> _To do_: Print the lines in the listing below starting at the line with "Given: Click the page" and ending at the line with "Change the Observed source value", both included. Reproduce them exactly and omit every picture.

===== Given data =====

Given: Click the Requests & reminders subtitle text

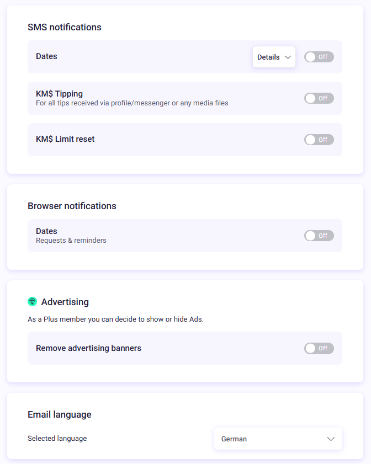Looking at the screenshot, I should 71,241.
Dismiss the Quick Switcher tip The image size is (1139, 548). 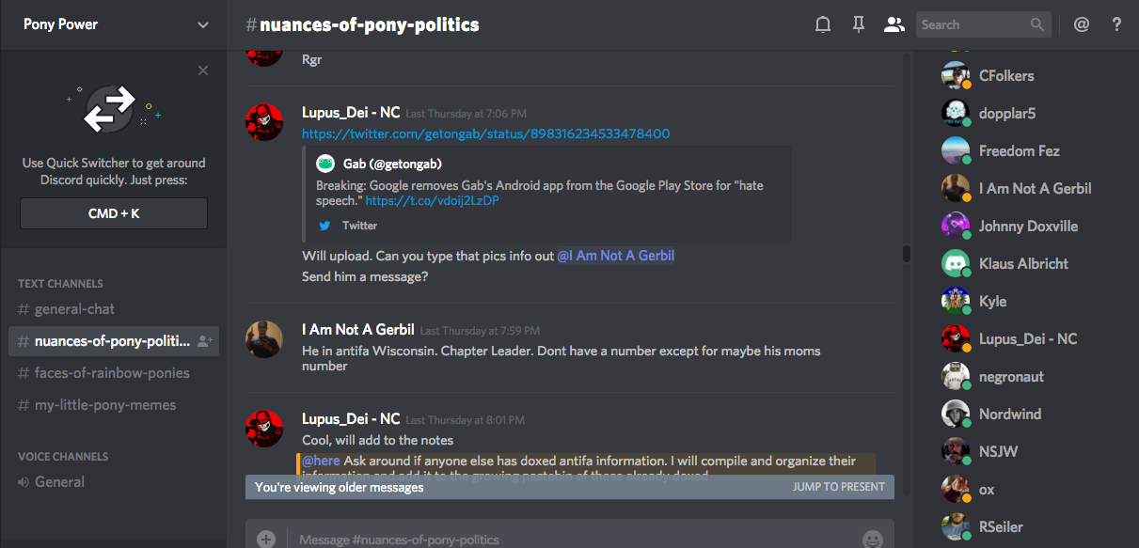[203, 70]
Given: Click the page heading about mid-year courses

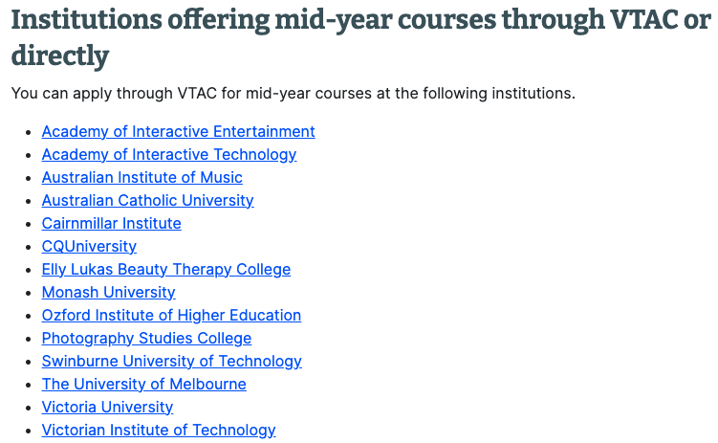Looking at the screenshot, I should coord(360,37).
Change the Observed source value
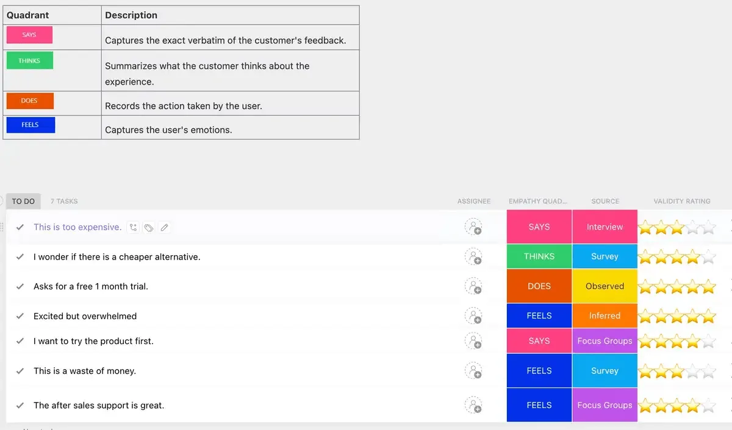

=====
===== Given data =====

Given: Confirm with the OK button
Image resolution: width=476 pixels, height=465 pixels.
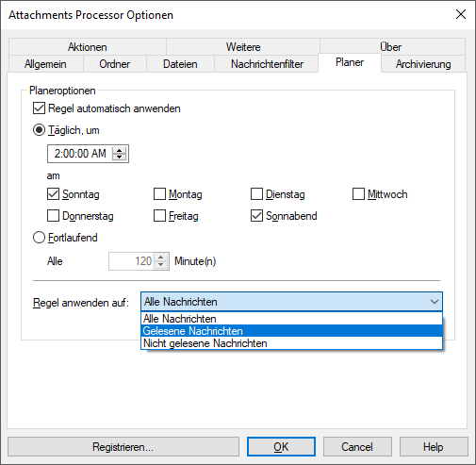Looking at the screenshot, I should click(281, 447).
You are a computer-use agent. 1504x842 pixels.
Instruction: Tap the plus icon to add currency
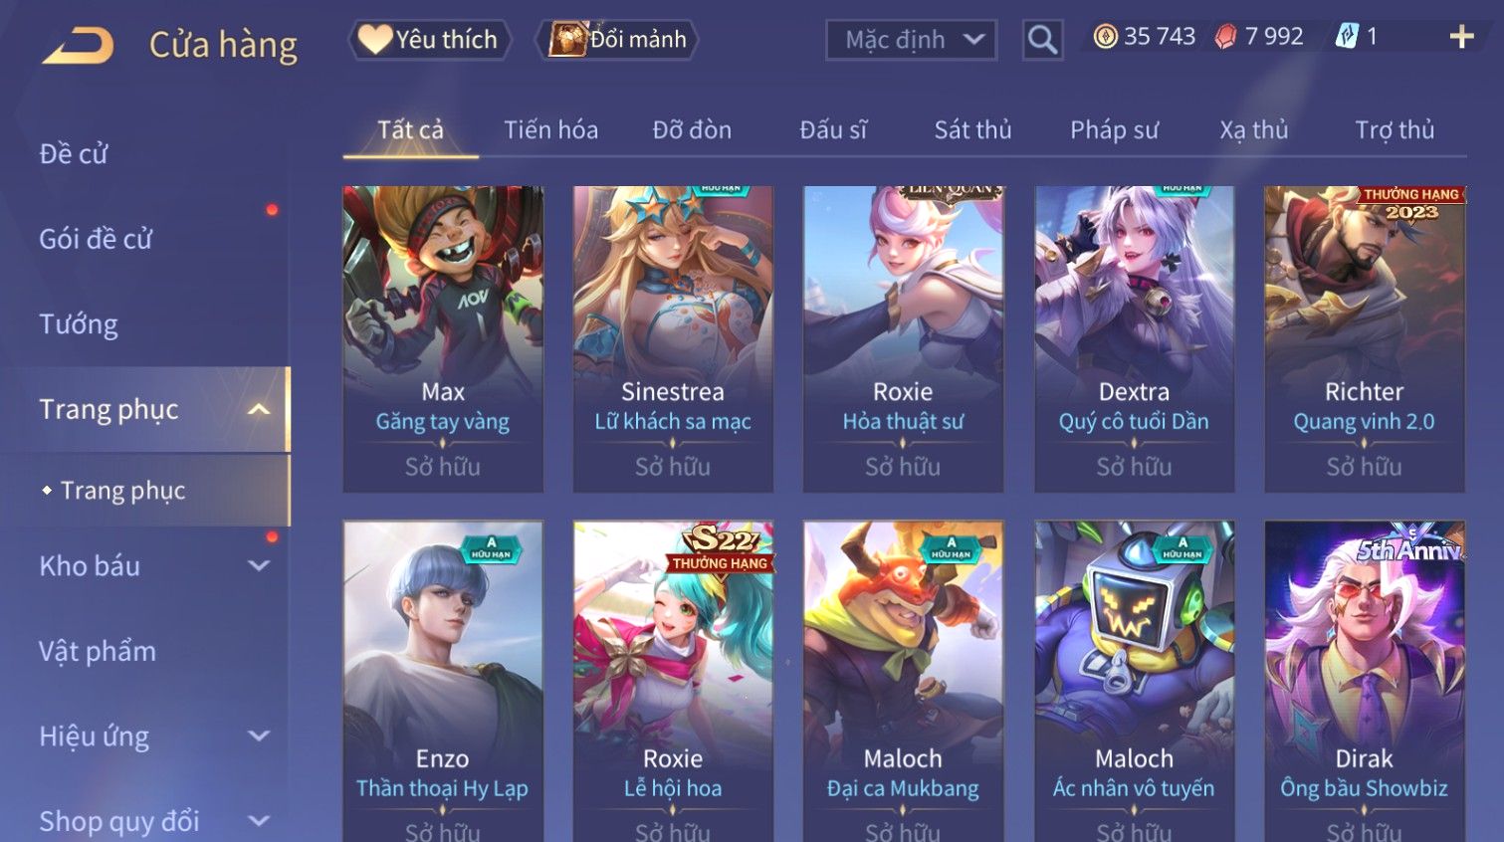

=====

> _Response area_:
Given: Click the page heading about mid-year courses

Looking at the screenshot, I should coord(360,37).
Change the Observed source value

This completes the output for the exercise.